__Instruções__
(1) Reproduza fielmente os registros, começando pela linha que contém "Task: Open the Soubor menu" e terminando no final dos registros, com ambas as extremidades incluídas. Omita as imagens na resposta.
(2) Prossiga com o texto sobre a carta Placuit Deo a partir do ponto em que ele se encerra.

__Trecho do texto__
----
A Congregação para
a Doutrina da Fé publicou esta quinta-feira, 1°/03, a Carta
Apostólica Placuit Deo. O cardeal arcebispo do Rio de Janeiro, Dom
Orani João Tempesta, comenta alguns aspectos do documento:
"Uma breve
carta dirigida aos bispos, aprovada pelo Papa Francisco aos 16 de fevereiro de
2018, oriunda da Sessão Plenária da Congregação da Doutrina da Fé no dia 24 de
janeiro de 2018, e, assinada na Sede da Congregação aos 22 de fevereiro de
2018, publicada nesta quinta-feira, dia 1º de março de 2018, contendo sete
laudas que subdividida em seis tópicos, com 15 parágrafos numéricos, incluindo
a Introdução; O impacto das transformações culturais de hoje sobre o
significado da salvação cristã; O desejo humano de salvação; Cristo, Salvador e
Salvação; a salvação na Igreja, corpo de Cristo e concluindo com o Comunicar a
fé, esperando o Salvador.
----
[Registros de localização de palavras e elementos]
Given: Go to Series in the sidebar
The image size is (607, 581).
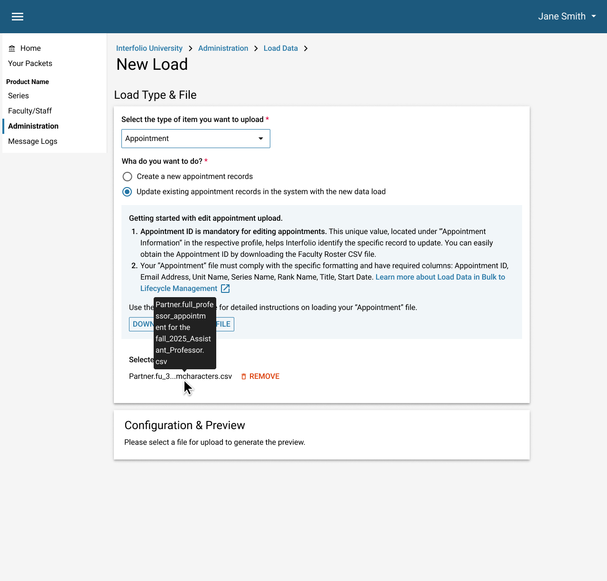Looking at the screenshot, I should pos(18,96).
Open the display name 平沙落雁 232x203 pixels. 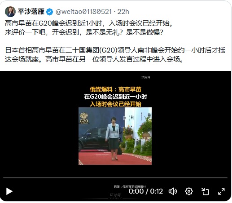point(31,12)
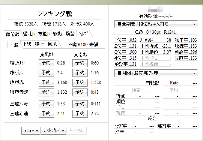Reserve 東風戦 喰アリ赤 with 予約
This screenshot has height=141, width=203.
coord(46,83)
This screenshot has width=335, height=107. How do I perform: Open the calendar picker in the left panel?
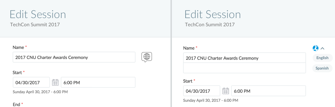click(55, 82)
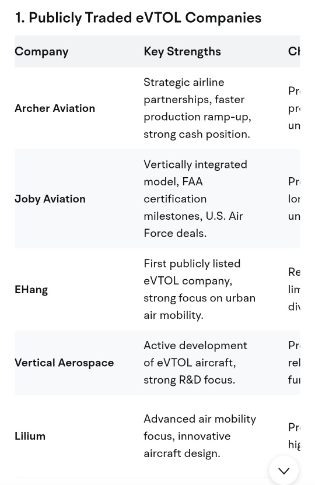Click Joby Aviation's key strengths cell
315x485 pixels.
(195, 199)
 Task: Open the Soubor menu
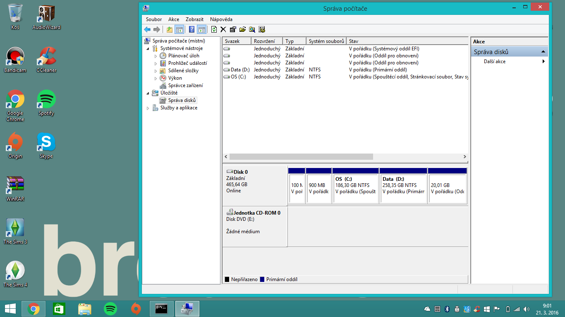pos(154,19)
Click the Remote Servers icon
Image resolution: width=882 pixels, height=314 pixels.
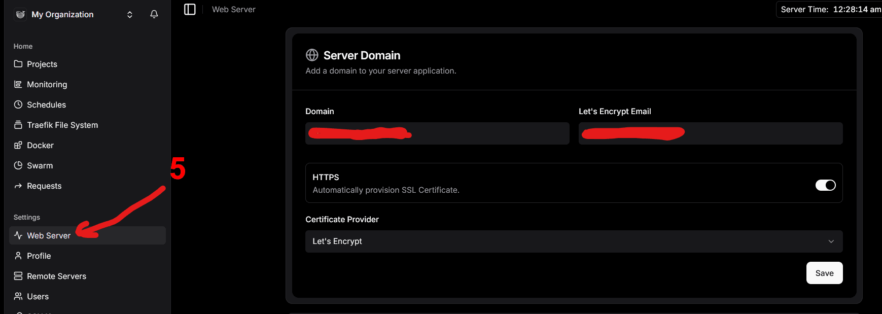[x=18, y=276]
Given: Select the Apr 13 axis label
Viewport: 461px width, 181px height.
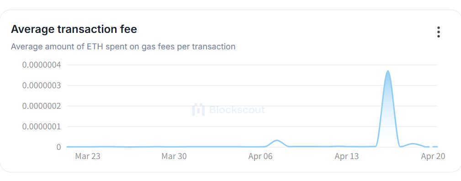Looking at the screenshot, I should coord(347,156).
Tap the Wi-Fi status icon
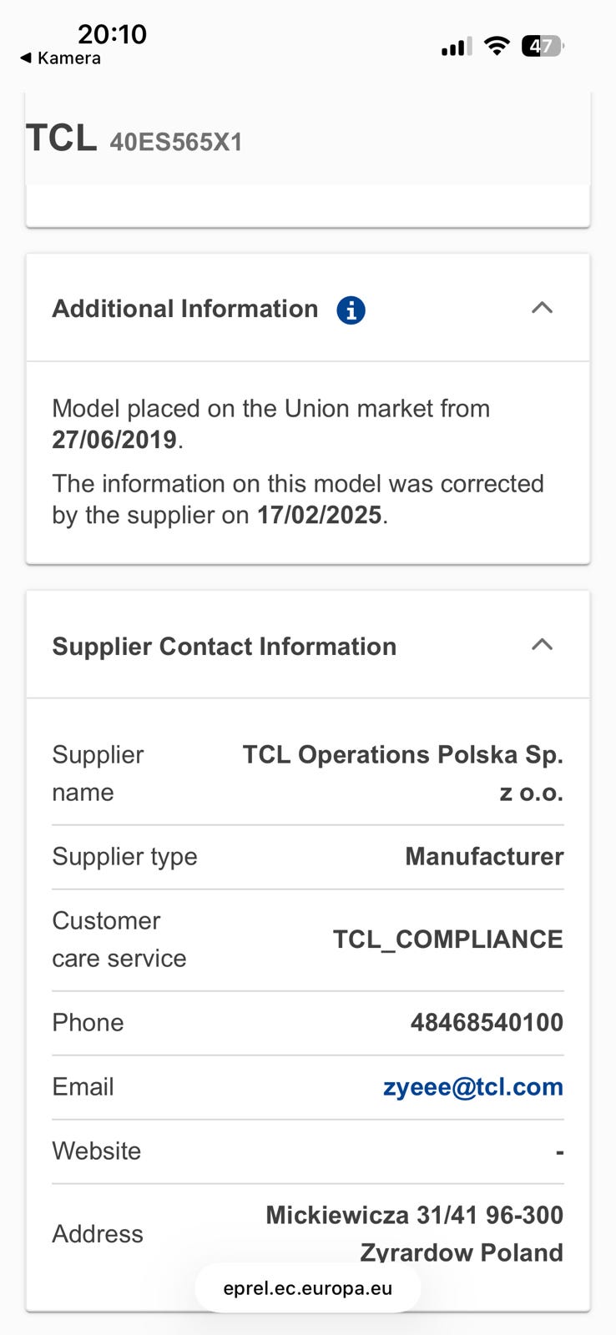The image size is (616, 1335). (x=497, y=46)
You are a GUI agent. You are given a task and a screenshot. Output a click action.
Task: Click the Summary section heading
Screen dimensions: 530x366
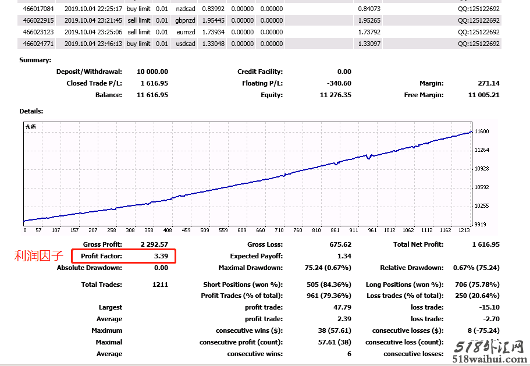click(x=35, y=60)
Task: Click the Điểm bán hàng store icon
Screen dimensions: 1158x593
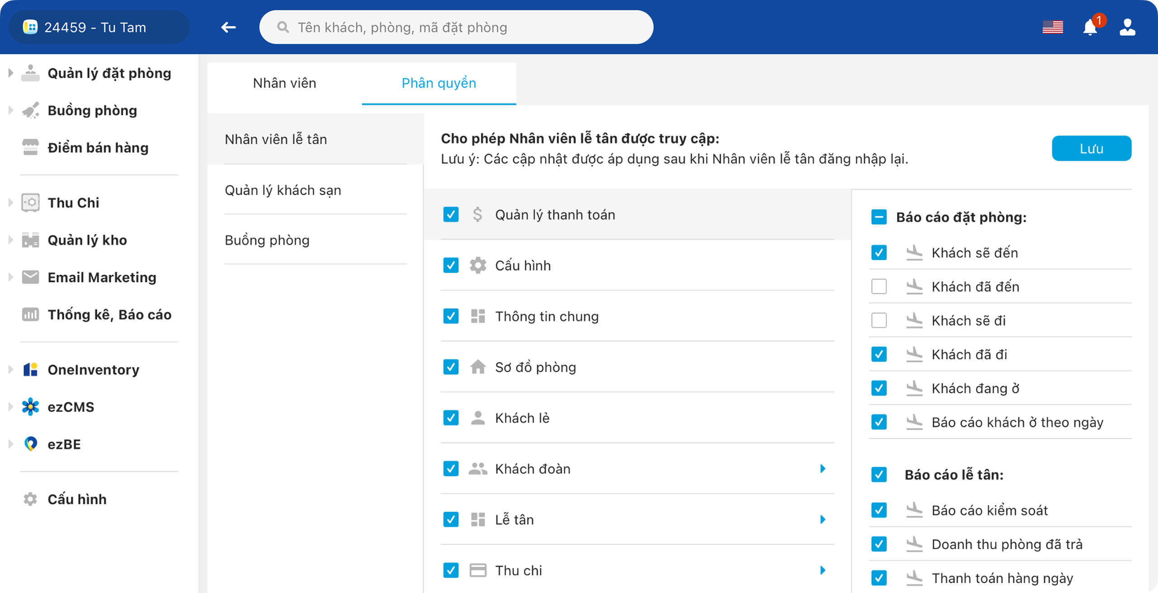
----
__Resultados__
(1)
 Task: Open the Soubor menu
pos(154,19)
Click the Remote Servers icon
Image resolution: width=882 pixels, height=314 pixels.
[x=18, y=276]
Given: Select the Apr 13 axis label
Viewport: 461px width, 181px height.
Looking at the screenshot, I should coord(347,156).
Tap the Wi-Fi status icon
The image size is (616, 1335). (x=497, y=46)
You are a GUI agent. You are given a task and a screenshot. Output a click action.
Task: Click the Summary section heading
Screen dimensions: 530x366
click(x=35, y=60)
Task: Click the Điểm bán hàng store icon
Screen dimensions: 1158x593

(2)
A Carta retoma o
início da Dei Verbum ratificando o caminho da salvação em Cristo que
deve ser sempre aprofundado e que na realidade hodierna torna-se de difícil
compreensão diante das transformações culturais.
No segundo tópico,
com três parágrafos, a realidade se apresenta por meio do «individualismo
centrado no sujeito autônomo», cuja figura de Cristo corresponde a um modelo
para a prática da generosidade em gestos e palavras, mas não da transformação
da condição humana, configurada na Trindade. Também apresenta uma salvação
apenas interior e não de relações com os demais e com o mundo criado. Assim a
Encarnação do Verbo se torna algo cada vez menos compreensível, distanciando-se
da família humana e da história.
No Magistério
Ordinário do Papa Francisco menciona duas tendências ou desvios, semelhando-se,
em linhas gerais comuns, a heresias antigas: pelagianismo e gnosticismo.
Espelhando um neo-pelagianismo o homem atual, autônomo, salva-se sozinho,
independente de Deus e dos demais, tudo depende de suas forças individuais e
cegando « novidade do Espírito de Deus». Já o neo-gnosticismo oferece uma
salvação subjetiva, «com o intelecto para além da carne de Jesus rumo aos
mistérios da divindade desconhecida».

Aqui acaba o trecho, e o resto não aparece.